On ne sait pas non plus si le siège social du nouvel organisme sera bel et bien à Toronto, comme bon nombre l’anticipent. Et on ignore si l’AMF s’assurera que le nouvel OAR a réellement une forte présence au Québec pour offrir une expertise en français, une importante représentation de Québécois au sein de son conseil d’administration et dans son processus décisionnel.
De plus, on ne sait pas comment se fera la cohabitation entre le nouvel OAR et la CSF, qui continuera d’encadrer entre autres les représentants en épargne collective et en assurance de personnes sur le plan de la discipline et de la formation continue. Ces incertitudes ont de quoi nourrir les doutes et les appréhensions dans l’industrie.
Le moment choisi pour mener ce projet réglementaire d’envergure n’a pas non plus de quoi réjouir les acteurs de plus petite taille, dont les ressources sont souvent limitées et qui accueillent tout changement réglementaire comme un alourdissement de leurs coûts opérationnels.

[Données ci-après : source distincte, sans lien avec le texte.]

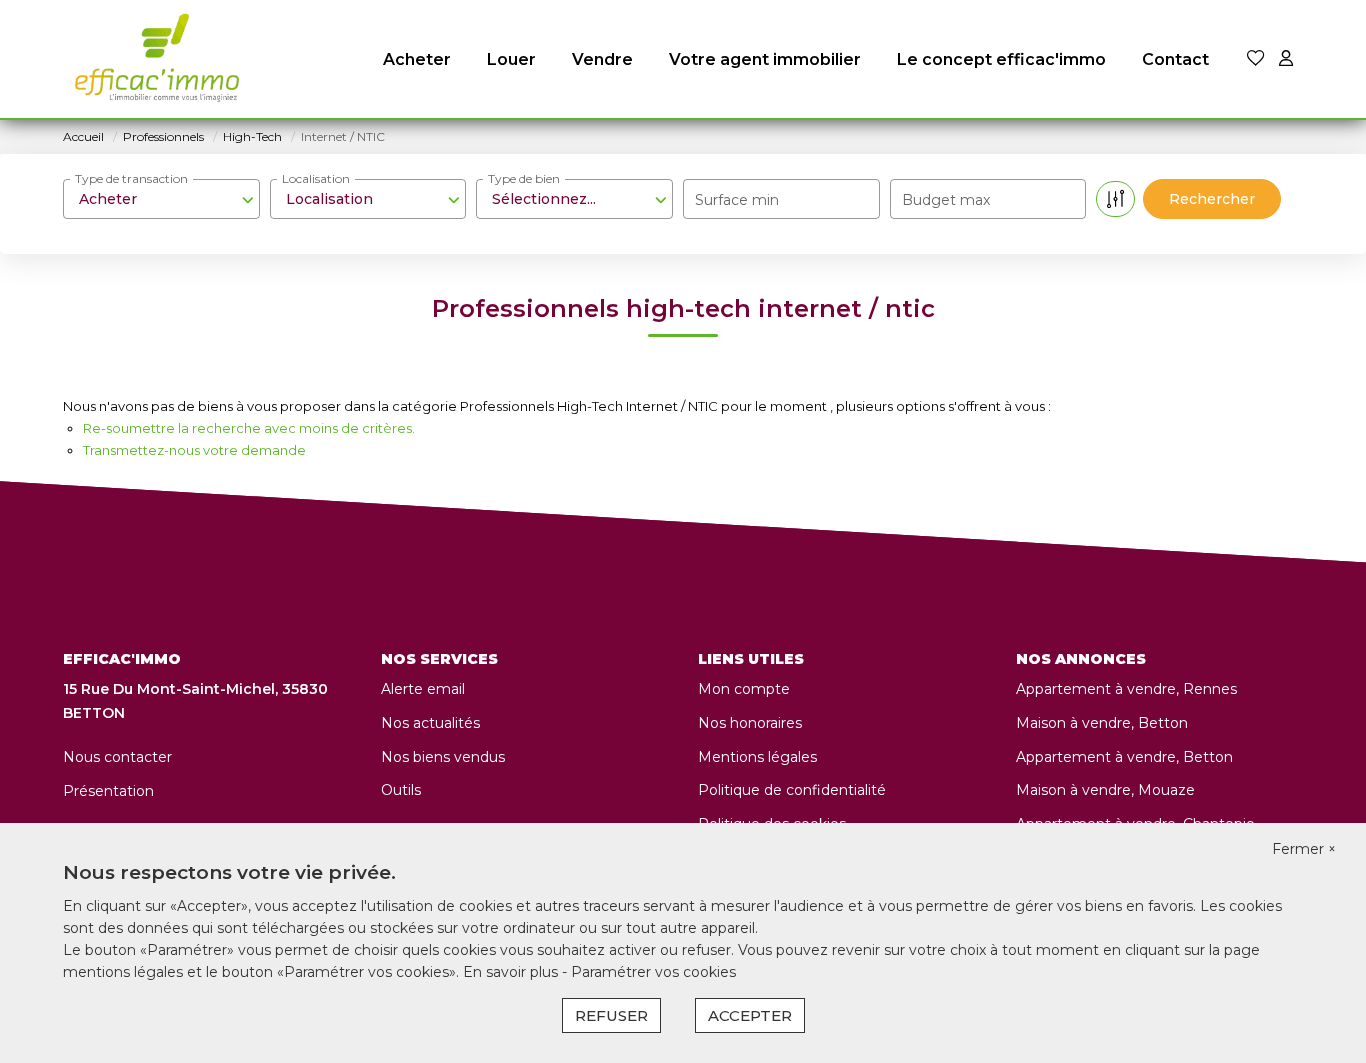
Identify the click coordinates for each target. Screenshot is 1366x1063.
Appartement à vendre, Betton (1124, 757)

Ces courtiers se conforment actuellement aux exigences des réformes axées sur le client, dont la connaissance du produit et la gestion des conflits d’intérêts. Ils doivent encore une fois en assumer les coûts, comme ils l’ont fait ces dernières années avec bien d’autres propositions réglementaires, dont les divulgations liées à la phase deux du Modèle de relation client-conseiller et l’abolition de la souscription des fonds d’investissement avec frais d’acquisition reportés.
Cette fatigue relative aux réformes réglementaires successives n’aide pas bon nombre d’acteurs de l’industrie à entretenir de l’espoir à l’égard d’un autre plan dont les bénéfices pour le client restent incertains.
On connaîtra davantage l’avis des membres de l’industrie lors de la fin de la consultation des ACVM sur ce projet réglementaire, qui est prévue pour le 4 octobre prochain.
En raison des nombreuses questions sans réponse que soulève l’énoncé de position des ACVM, Finance et Investissement n’émet pas d’avis officiel sur ce projet. Celui-ci est majeur et nous préférons attendre d’en savoir davantage avant de nous prononcer.
Le projet peut être très positif pour certains membres de l’industrie, mais beaucoup moins pour d’autres. L’histoire contient des exemples à la fois de regroupements d’organismes qui ont été porteurs et d’autres pour lesquels les gains d’efficience ont mis du temps à se matérialiser.
Lorsqu’on en saura davantage sur la feuille de route et l’impact du nouveau cadre réglementaire, on pourra alors mieux juger de la pertinence du plan et de la justesse de la démarche.
Chose certaine, on ne doit pas bâcler le projet d’harmonisation ni, surtout, son arrimage à la singularité du cadre réglementaire québécois.
Il appartient maintenant aux ACVM, et plus particulièrement à l’AMF pour la situation unique du Québec, de tout faire afin de rassurer les sceptiques et de démontrer que le regroupement des
OAR est bénéfique pour toutes les parties prenantes du Québec. Dans les prochains mois, l’AMF aura la difficile mission dans ce dossier de faire passer ces parties prenantes du doute à l’espoir.